_Exercise goal_
Write the records out again in full, word for word.

(Stored data)
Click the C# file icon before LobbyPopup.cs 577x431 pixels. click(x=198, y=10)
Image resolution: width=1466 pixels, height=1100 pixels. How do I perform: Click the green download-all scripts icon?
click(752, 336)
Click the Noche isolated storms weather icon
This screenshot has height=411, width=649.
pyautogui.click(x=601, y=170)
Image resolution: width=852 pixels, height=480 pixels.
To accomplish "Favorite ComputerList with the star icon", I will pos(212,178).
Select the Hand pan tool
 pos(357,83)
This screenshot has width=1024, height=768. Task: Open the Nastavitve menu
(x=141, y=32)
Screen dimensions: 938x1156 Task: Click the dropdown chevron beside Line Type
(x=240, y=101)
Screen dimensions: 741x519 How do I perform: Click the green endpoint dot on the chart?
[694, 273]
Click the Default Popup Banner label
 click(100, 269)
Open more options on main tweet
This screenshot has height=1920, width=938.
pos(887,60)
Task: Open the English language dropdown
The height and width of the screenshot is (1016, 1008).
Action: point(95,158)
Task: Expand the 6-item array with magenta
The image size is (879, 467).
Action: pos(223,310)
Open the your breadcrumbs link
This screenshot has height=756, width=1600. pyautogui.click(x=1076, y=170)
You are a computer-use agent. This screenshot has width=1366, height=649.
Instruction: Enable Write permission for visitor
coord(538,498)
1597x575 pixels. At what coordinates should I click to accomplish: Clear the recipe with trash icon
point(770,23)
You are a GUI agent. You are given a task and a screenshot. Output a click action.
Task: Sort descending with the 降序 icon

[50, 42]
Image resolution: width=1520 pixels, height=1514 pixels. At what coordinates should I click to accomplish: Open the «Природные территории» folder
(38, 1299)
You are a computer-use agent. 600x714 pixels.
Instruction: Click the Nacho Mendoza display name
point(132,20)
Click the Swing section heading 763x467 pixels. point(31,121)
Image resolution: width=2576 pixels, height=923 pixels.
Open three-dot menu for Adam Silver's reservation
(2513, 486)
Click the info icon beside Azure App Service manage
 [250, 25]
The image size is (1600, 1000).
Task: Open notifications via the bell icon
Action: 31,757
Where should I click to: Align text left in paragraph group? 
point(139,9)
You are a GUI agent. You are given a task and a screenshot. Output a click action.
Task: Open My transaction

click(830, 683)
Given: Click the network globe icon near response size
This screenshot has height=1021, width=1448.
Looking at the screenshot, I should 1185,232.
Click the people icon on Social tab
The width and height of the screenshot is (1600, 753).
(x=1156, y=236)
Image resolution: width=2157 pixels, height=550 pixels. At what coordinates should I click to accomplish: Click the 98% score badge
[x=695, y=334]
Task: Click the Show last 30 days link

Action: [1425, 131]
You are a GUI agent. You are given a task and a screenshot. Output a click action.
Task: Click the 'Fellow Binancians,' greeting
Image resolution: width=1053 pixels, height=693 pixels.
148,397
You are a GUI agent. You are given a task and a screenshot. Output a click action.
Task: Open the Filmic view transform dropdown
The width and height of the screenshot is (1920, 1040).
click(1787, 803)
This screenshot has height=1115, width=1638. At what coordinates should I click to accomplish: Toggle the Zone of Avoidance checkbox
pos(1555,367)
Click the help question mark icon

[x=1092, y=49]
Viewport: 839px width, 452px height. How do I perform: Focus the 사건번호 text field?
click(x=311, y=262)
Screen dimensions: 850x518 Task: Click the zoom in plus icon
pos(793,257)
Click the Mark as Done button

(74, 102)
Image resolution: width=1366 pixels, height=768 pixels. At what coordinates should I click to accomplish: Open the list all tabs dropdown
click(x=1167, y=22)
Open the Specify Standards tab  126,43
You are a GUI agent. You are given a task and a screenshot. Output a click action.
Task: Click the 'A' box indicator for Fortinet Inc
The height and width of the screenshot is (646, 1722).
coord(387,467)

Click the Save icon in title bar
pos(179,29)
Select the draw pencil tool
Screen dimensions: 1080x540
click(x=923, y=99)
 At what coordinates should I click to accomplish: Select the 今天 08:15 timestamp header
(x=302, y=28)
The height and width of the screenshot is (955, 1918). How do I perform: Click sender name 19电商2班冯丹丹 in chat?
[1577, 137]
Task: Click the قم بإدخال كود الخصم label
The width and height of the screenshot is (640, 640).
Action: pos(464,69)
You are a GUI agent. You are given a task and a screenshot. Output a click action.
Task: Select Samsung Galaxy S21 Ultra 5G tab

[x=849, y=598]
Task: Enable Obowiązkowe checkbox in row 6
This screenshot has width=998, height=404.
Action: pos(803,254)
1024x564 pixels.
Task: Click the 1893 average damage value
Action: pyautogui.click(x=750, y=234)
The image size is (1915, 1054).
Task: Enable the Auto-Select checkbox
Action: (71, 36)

_Exercise output_
Click the C# file icon before LobbyPopup.cs 577x431 pixels. click(x=198, y=10)
Image resolution: width=1466 pixels, height=1100 pixels. How do I perform: Click the green download-all scripts icon?
click(752, 336)
Click the Noche isolated storms weather icon
This screenshot has height=411, width=649.
pyautogui.click(x=601, y=170)
Image resolution: width=852 pixels, height=480 pixels.
To accomplish "Favorite ComputerList with the star icon", I will pos(212,178).
Select the Hand pan tool
 pos(357,83)
This screenshot has width=1024, height=768. Task: Open the Nastavitve menu
(x=141, y=32)
Screen dimensions: 938x1156 Task: Click the dropdown chevron beside Line Type
(x=240, y=101)
Screen dimensions: 741x519 How do I perform: Click the green endpoint dot on the chart?
[694, 273]
Click the Default Popup Banner label
 click(100, 269)
Open more options on main tweet
This screenshot has height=1920, width=938.
pos(887,60)
Task: Open the English language dropdown
The height and width of the screenshot is (1016, 1008).
Action: point(95,158)
Task: Expand the 6-item array with magenta
The image size is (879, 467).
Action: pos(223,310)
Open the your breadcrumbs link
This screenshot has height=756, width=1600. pyautogui.click(x=1076, y=170)
You are a computer-use agent. This screenshot has width=1366, height=649.
Instruction: Enable Write permission for visitor
coord(538,498)
1597x575 pixels. At what coordinates should I click to accomplish: Clear the recipe with trash icon
point(770,23)
You are a GUI agent. You are given a task and a screenshot. Output a click action.
Task: Sort descending with the 降序 icon

[50, 42]
Image resolution: width=1520 pixels, height=1514 pixels. At what coordinates should I click to accomplish: Open the «Природные территории» folder
(38, 1299)
You are a computer-use agent. 600x714 pixels.
Instruction: Click the Nacho Mendoza display name
point(132,20)
Click the Swing section heading 763x467 pixels. point(31,121)
Image resolution: width=2576 pixels, height=923 pixels.
Open three-dot menu for Adam Silver's reservation
(2513, 486)
Click the info icon beside Azure App Service manage
 [250, 25]
The image size is (1600, 1000).
Task: Open notifications via the bell icon
Action: 31,757
Where should I click to: Align text left in paragraph group? 
point(139,9)
You are a GUI agent. You are given a task and a screenshot. Output a click action.
Task: Open My transaction

click(830, 683)
Given: Click the network globe icon near response size
This screenshot has height=1021, width=1448.
Looking at the screenshot, I should 1185,232.
Click the people icon on Social tab
The width and height of the screenshot is (1600, 753).
(x=1156, y=236)
Image resolution: width=2157 pixels, height=550 pixels. At what coordinates should I click to accomplish: Click the 98% score badge
[x=695, y=334]
Task: Click the Show last 30 days link

Action: [1425, 131]
You are a GUI agent. You are given a task and a screenshot. Output a click action.
Task: Click the 'Fellow Binancians,' greeting
Image resolution: width=1053 pixels, height=693 pixels.
148,397
You are a GUI agent. You are given a task and a screenshot. Output a click action.
Task: Open the Filmic view transform dropdown
The width and height of the screenshot is (1920, 1040).
click(1787, 803)
This screenshot has height=1115, width=1638. At what coordinates should I click to accomplish: Toggle the Zone of Avoidance checkbox
pos(1555,367)
Click the help question mark icon

[x=1092, y=49]
Viewport: 839px width, 452px height. How do I perform: Focus the 사건번호 text field?
click(x=311, y=262)
Screen dimensions: 850x518 Task: Click the zoom in plus icon
pos(793,257)
Click the Mark as Done button

(74, 102)
Image resolution: width=1366 pixels, height=768 pixels. At what coordinates should I click to accomplish: Open the list all tabs dropdown
click(x=1167, y=22)
Open the Specify Standards tab  126,43
You are a GUI agent. You are given a task and a screenshot. Output a click action.
Task: Click the 'A' box indicator for Fortinet Inc
The height and width of the screenshot is (646, 1722).
coord(387,467)

Click the Save icon in title bar
pos(179,29)
Select the draw pencil tool
Screen dimensions: 1080x540
click(x=923, y=99)
 At what coordinates should I click to accomplish: Select the 今天 08:15 timestamp header
(x=302, y=28)
The height and width of the screenshot is (955, 1918). How do I perform: Click sender name 19电商2班冯丹丹 in chat?
[1577, 137]
Task: Click the قم بإدخال كود الخصم label
The width and height of the screenshot is (640, 640).
Action: pos(464,69)
You are a GUI agent. You are given a task and a screenshot. Output a click action.
Task: Select Samsung Galaxy S21 Ultra 5G tab

[x=849, y=598]
Task: Enable Obowiązkowe checkbox in row 6
This screenshot has width=998, height=404.
Action: pos(803,254)
1024x564 pixels.
Task: Click the 1893 average damage value
Action: pyautogui.click(x=750, y=234)
The image size is (1915, 1054).
Task: Enable the Auto-Select checkbox
Action: (71, 36)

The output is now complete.